Let $\mathcal{C},\mathcal{D}$ be categories, and let $F:\mathcal C \to \mathcal D$, $G:\mathcal D \to \mathcal{C}$ be functors.

By definition $F$ is left-adjoint to $G$ if there are natural isomorphisms $\overline{(\ )}:\mathcal{D}(FA, -) \to \mathcal{C}(A,G-)$ $ \overline{(\ )}:\mathcal{C}^{\mathrm op}(GB,-) \to \mathcal{D}^{\mathrm op}(B,F-) $

for all objects $A \in \text{ob}\mathcal C$ and $B \in \text{ob}\mathcal D$, such that they are mutual inverses when you plug $B$ in the top one and $A$ in the bottom.
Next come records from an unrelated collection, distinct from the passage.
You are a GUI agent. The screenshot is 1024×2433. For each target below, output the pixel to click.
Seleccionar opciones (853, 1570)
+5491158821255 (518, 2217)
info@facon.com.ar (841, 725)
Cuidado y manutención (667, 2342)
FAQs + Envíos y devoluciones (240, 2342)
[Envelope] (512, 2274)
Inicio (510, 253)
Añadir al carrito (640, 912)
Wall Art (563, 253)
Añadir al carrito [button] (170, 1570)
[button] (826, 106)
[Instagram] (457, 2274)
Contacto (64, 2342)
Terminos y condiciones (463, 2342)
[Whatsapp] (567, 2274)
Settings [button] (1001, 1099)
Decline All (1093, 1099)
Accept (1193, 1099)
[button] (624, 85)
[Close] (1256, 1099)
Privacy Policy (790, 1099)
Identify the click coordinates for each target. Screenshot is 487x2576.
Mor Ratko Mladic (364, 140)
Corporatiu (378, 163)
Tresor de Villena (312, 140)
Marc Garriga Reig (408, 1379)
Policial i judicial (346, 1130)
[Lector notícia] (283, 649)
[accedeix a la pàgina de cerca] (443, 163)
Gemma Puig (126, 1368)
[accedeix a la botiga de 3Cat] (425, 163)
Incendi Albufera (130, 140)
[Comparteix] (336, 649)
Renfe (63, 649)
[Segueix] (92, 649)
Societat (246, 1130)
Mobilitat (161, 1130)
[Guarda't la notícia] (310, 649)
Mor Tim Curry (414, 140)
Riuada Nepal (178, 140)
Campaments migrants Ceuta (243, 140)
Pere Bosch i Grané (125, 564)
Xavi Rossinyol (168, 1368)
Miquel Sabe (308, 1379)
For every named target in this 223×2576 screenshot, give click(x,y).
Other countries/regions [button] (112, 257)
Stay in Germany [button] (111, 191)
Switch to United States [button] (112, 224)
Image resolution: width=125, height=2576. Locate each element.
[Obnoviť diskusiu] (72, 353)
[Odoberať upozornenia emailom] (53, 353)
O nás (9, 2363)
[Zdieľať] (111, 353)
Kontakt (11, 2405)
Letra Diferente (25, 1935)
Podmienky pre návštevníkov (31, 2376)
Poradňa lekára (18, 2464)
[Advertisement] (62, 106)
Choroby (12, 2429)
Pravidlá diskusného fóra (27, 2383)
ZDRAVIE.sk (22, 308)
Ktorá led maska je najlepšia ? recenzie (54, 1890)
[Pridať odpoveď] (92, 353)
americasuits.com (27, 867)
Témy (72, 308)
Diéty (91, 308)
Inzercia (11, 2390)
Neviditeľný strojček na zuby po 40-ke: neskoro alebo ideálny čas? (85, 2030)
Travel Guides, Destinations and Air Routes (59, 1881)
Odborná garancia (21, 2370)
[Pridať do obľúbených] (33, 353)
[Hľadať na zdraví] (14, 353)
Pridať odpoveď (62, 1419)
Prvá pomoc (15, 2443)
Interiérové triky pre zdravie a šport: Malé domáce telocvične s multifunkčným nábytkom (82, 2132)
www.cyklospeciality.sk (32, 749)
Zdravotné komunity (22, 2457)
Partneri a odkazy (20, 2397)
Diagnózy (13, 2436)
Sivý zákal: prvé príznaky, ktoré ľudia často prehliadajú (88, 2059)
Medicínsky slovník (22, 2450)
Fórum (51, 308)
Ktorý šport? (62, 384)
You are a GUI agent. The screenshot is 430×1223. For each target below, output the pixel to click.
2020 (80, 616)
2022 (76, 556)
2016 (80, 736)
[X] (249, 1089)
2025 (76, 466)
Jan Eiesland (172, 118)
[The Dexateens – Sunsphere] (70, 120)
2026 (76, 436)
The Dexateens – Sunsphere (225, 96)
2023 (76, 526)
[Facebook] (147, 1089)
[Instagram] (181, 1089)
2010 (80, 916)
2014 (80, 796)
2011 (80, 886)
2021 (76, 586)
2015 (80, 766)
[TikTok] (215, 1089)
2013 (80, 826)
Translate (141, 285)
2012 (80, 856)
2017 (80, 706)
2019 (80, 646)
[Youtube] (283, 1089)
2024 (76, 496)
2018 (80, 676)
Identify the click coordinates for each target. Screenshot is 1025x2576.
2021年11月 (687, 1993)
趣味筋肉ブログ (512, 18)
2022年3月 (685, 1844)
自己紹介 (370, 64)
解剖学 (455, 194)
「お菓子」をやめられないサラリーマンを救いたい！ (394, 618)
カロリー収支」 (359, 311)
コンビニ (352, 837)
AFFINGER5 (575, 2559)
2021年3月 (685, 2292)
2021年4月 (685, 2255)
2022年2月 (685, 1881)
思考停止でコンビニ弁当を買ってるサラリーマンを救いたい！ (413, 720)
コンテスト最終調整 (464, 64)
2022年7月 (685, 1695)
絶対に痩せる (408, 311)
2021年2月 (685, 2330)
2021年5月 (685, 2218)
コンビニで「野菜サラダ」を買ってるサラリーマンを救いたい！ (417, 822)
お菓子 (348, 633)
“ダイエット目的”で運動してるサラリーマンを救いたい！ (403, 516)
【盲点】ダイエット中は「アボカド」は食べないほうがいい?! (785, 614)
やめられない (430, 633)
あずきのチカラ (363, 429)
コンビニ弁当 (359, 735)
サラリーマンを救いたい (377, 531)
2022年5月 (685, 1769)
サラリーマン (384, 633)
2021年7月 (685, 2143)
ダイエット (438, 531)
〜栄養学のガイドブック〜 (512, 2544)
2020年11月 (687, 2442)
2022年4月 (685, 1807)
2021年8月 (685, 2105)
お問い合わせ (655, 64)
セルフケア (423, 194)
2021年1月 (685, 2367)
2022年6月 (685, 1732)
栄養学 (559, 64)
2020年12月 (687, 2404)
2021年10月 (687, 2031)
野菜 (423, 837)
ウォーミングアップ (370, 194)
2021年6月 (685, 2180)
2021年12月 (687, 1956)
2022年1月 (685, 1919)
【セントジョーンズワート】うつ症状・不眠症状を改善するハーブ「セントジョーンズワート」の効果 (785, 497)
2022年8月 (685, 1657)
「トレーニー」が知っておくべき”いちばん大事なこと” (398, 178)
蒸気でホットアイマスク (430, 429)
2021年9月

The way to remember that $F$ is a left adjoint is that in the first nice covariant natural transformation, $F$ is on the left.

So your diagram is simply the naturality square for the first transformation: hence $F$ is the left adjoint in that case.

EDIT OVER A YEAR LATER: An easier way to say the above is $F$ is left-adjoint to $G$ if there is a natural isomorphism $ \mathcal D( F-_1, -_2) \cong \mathcal C(-_1, G-_2) $ of functors $\mathcal C^{\text{op}} \times \mathcal D \longrightarrow \mathsf{Set}$.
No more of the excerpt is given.